§ Material for this task:
▶
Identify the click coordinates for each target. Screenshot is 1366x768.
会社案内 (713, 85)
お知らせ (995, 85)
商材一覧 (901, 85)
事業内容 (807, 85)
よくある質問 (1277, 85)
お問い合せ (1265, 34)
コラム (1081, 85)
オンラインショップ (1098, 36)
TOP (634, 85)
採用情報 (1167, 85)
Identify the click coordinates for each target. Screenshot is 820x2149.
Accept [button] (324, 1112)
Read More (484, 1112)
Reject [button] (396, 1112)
◀
▶
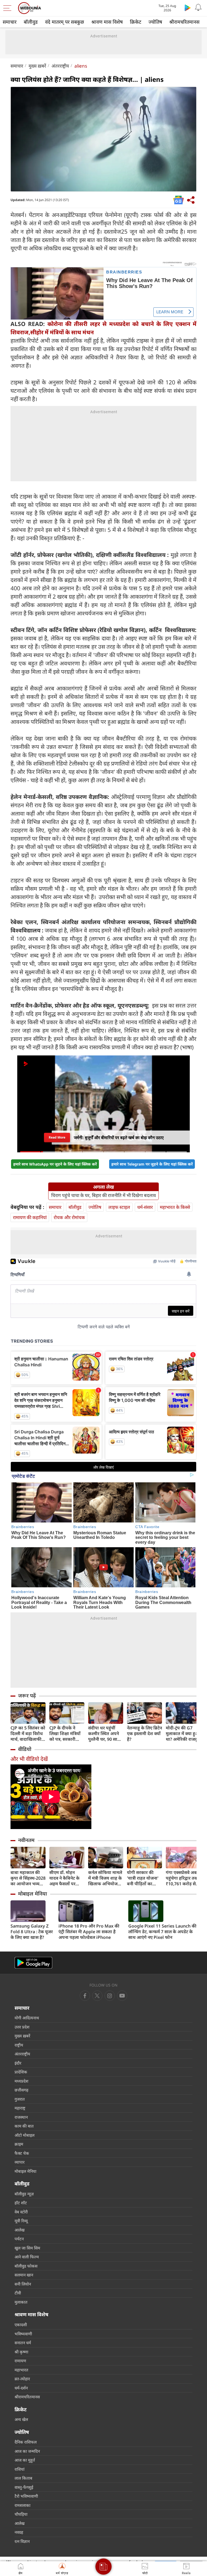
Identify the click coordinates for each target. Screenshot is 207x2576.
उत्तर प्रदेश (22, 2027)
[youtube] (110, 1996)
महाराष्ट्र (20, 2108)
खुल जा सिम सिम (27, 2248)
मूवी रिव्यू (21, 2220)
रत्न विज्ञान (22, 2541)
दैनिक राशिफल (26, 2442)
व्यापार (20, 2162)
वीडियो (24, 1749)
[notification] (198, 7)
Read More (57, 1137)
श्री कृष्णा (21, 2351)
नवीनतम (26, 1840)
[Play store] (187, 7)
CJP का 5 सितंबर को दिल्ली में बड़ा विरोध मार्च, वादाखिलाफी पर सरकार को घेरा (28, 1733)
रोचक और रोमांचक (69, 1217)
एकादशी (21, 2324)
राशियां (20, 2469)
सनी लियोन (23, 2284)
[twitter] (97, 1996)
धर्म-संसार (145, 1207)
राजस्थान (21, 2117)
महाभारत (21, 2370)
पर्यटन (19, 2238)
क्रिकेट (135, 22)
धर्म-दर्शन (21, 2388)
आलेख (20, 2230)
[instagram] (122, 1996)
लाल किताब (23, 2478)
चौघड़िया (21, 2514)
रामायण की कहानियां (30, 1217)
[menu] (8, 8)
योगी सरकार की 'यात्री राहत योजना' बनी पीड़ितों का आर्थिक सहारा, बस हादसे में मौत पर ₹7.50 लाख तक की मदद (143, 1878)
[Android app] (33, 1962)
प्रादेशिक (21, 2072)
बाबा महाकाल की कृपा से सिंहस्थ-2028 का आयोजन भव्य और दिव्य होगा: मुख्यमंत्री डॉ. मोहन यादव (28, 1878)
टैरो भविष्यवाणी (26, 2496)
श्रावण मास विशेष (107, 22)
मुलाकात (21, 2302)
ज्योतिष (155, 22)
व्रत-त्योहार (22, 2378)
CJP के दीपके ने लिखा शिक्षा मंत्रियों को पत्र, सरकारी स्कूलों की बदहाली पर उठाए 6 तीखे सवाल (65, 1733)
◀
▶
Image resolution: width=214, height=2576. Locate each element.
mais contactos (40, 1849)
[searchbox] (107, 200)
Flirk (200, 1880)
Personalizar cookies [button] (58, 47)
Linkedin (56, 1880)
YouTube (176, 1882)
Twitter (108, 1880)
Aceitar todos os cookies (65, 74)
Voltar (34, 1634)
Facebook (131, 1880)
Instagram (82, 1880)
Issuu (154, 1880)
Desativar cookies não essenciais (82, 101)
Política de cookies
◀
§ Task statement: Everything from the line containing "प्रादेशिक (21, 2072)" through the line containing "व्रत-त्योहार (22, 2378)" in the material above should be retyped exactly, both ends included, and nothing more.

§ Response box:
प्रादेशिक (21, 2072)
बाबा महाकाल की कृपा से सिंहस्थ-2028 का आयोजन भव्य और दिव्य होगा: मुख्यमंत्री डॉ. मोहन यादव (28, 1878)
टैरो भविष्यवाणी (26, 2496)
श्रावण मास विशेष (107, 22)
मुलाकात (21, 2302)
ज्योतिष (155, 22)
व्रत-त्योहार (22, 2378)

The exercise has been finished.